Andererseits sind aufgrund der immer noch so bequemen Ausgangssituation im eigenen Land viele spanische Großunternehmen für den internationalen Wettbewerb nicht gerüstet, was der Telefondienstleister Telefónica mit seinem erfolglosen Europaauftritt im Mobilfunk beweist. Die deutsche Marke Quam operiert ebenso glücklos wie das von Telefónica angeführte UMTS-Konsortium in Italien.

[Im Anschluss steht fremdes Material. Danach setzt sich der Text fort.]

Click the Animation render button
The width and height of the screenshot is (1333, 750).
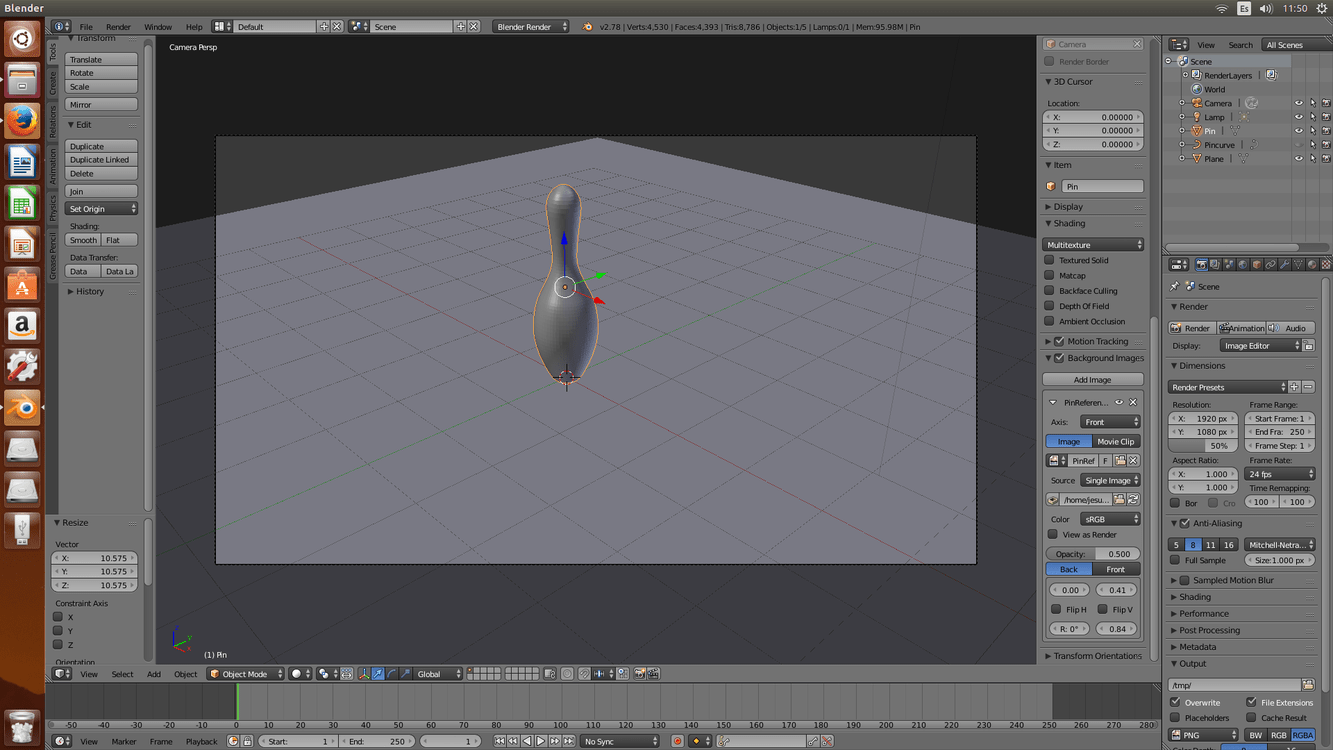click(1242, 327)
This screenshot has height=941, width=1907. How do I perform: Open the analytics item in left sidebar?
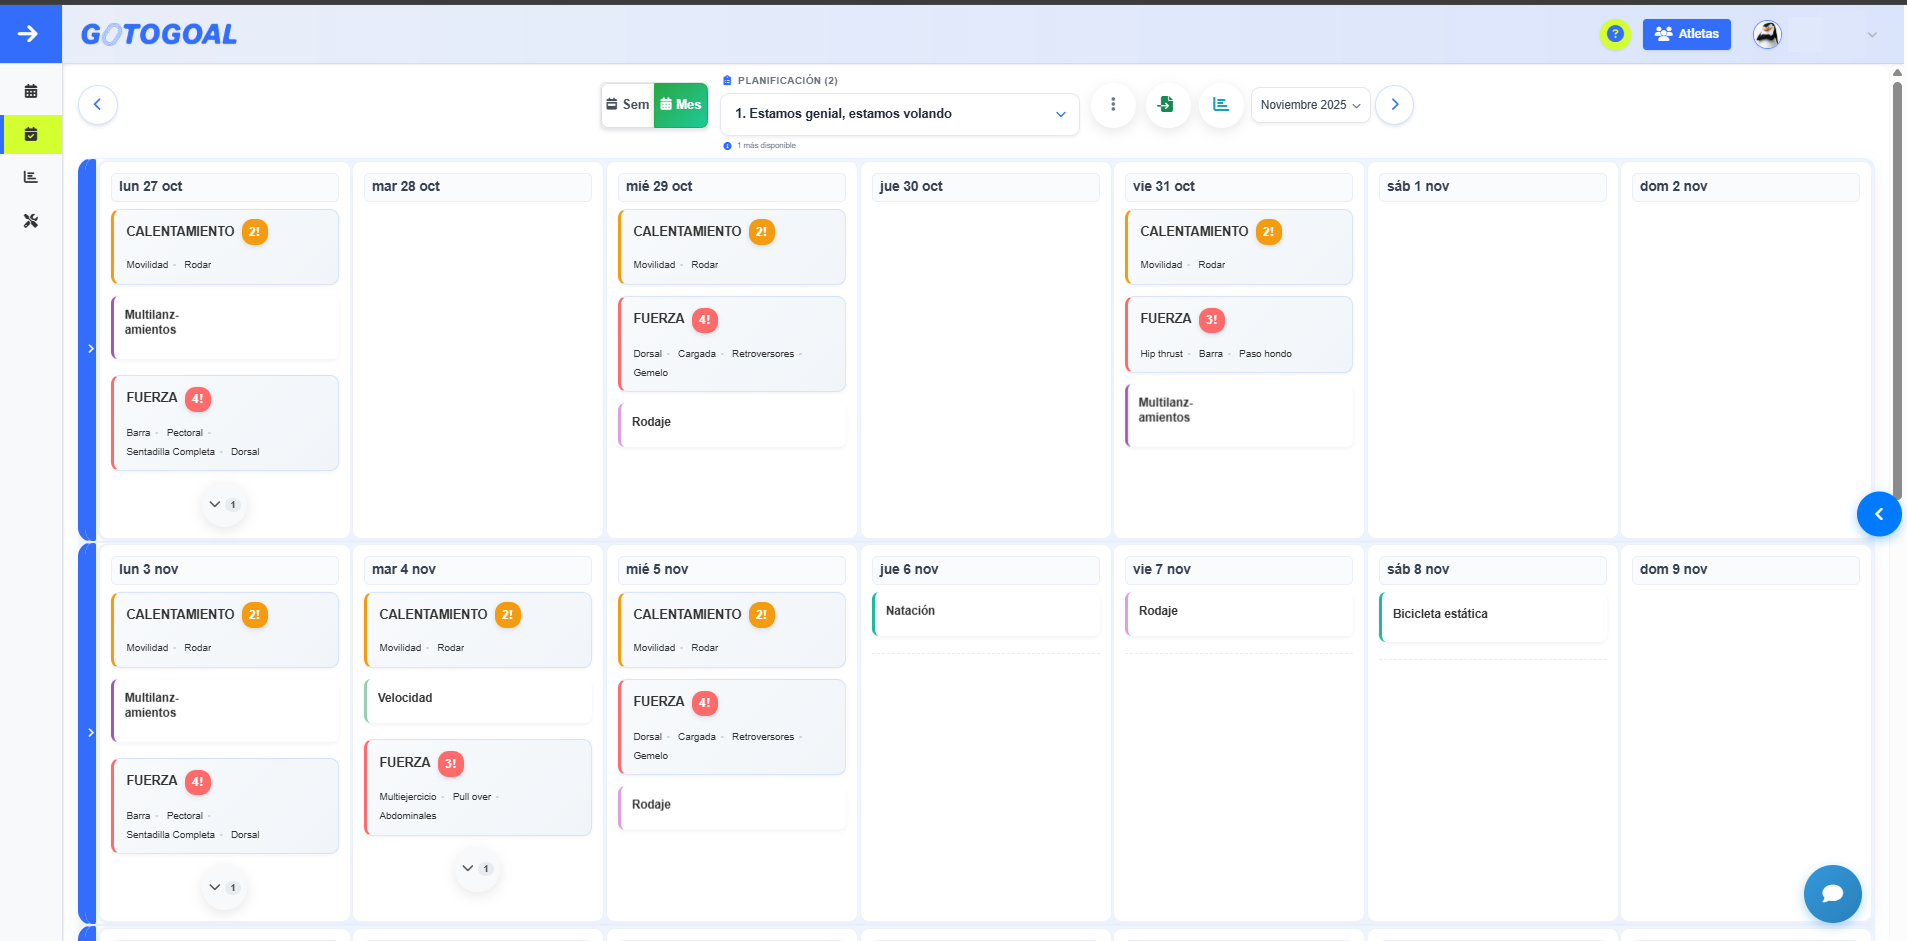click(x=31, y=177)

Auch Aznars eiserne Sparpolitik wird langfristig wohl zulasten der Wirtschaft gehen. Spaniens Bildungsinvestitionen liegen um 40 Prozent unter dem EU-Durchschnitt - das öffentliche Schulsystem ist kaum noch zu finanzieren, viele Unternehmen bemängeln die schlechte Ausbildung an den Universitäten. Der geringe Stellenwert von Forschung und Entwicklung hat Spanien zudem bei der Produktivität weit zurückgeworfen - nur Portugal und Griechenland stehen innerhalb der EU noch schlechter da.

Hinzu kommt die demografische Entwicklung. Das kinderfreundliche Volk hat inzwischen die niedrigste Geburtenrate der Welt. Angesichts der Schulkosten (viele Eltern sind gezwungen, ihre Kinder auf Privatschulen zu schicken), der in den vergangenen Jahren enorm gestiegenen Immobilienpreise und Lebenshaltungskosten sowie fehlender staatlicher Hilfen sind Kinder für viele Spanier ein Luxus geworden.